Wednesday, 14 May 2014

Joint Oireachtas Committee on Justice, Defence and Equality

Garda Oversight: Discussion

11:20 am

Dr. Des Hogan:

In 2007, the Irish Human Rights Commission convened a meeting with other statutory bodies and NGOs. GSOC, for example, attended the meeting. At the time we were looking at the fact that Ireland was soon to ratify the optional protocol to the UN Convention Against Torture and all Forms of Cruel, Inhuman or Degrading Treatment or Punishment. That has not happened and there has been a very worrying lag. In fact, with hindsight, if we had the independent mechanism, some of the issues that arise today might have come up in independent reports. The whole idea of the optional protocol and the UN disability convention is to bring in third dimension protection where one has national bodies that do what the UN Committee for the Prevention of Torture, CPT, or the international bodies do routinely. One has a national body that is designated in statute to go into any place of detention in the State. One is talking about Garda stations, prisons, psychiatric institutions and in some cases nursing homes when de facto detention happens. We could also be talking about airports and parts of airports where the possibility of de facto detention might occur.

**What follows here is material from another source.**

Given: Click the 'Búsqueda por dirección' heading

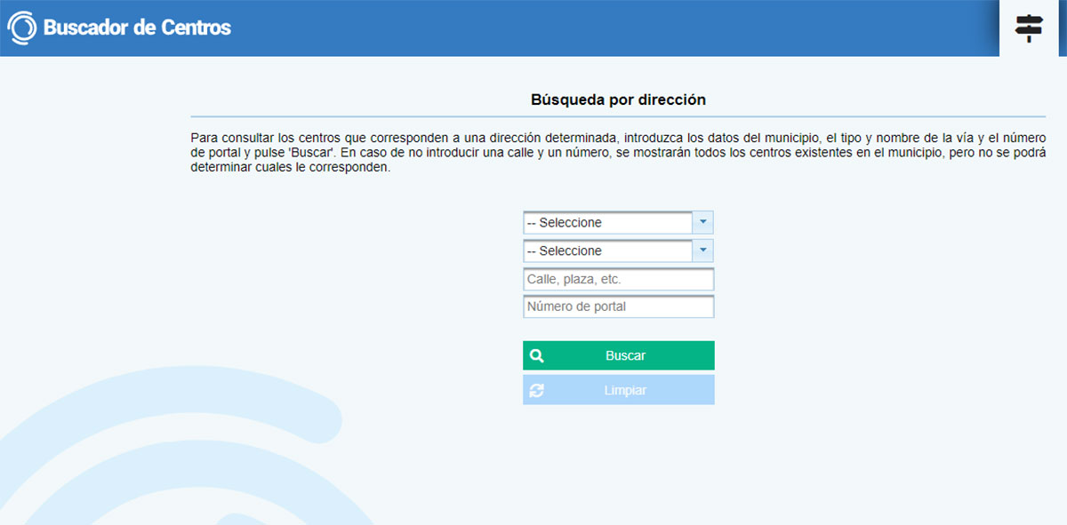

That is what the mechanism is. It is either a single body, which is the model in some states, or it is a number of bodies that are designated to carry out the function itself. There are advantages for single bodies over multiples ones. For example, in the United Kingdom there are multiple bodies but then one does not have a lot of coming together of the different bodies because of mandates overlapping and people not wanting to step on others’ toes and the duplication of issues.

The requirement is not as clear as the disability convention but there are also moves to say that the body that is set up must be independent as well. For example, internationally, we would have a situation in Europe where a lot of national human rights institutions are designated as the national preventative mechanism. A lot of them are ombudsman-type bodies which already go into prisons and such places so they already have those powers. We in the commission have said we would be very reluctant to take on that role unless we were given adequate resources because the last thing one wants to do is not to be able to discharge the very important mission properly because one is trying to do that and other things as well.

As Mr. Kelly has said, it is probably another element missing from the current picture when we are looking at the Garda Síochána Act. One could ask whether it is something that needs to happen anyway. If one has the GSOC body which is receiving complaints, adjudicating and acting on them, this is the other part where a body does on-the-spot inspections and looks at the systems and practices underlying that.

The opposite is the case in the prison system. We have an Inspector of Prisons and Places of Detention but we do not have a prison ombudsman. The Mental Health Commission has different roles as well. That is the idea. It is a case of the CPT doing spot checks but the visits are made by the national body so one does not have to go to the international body with complaints.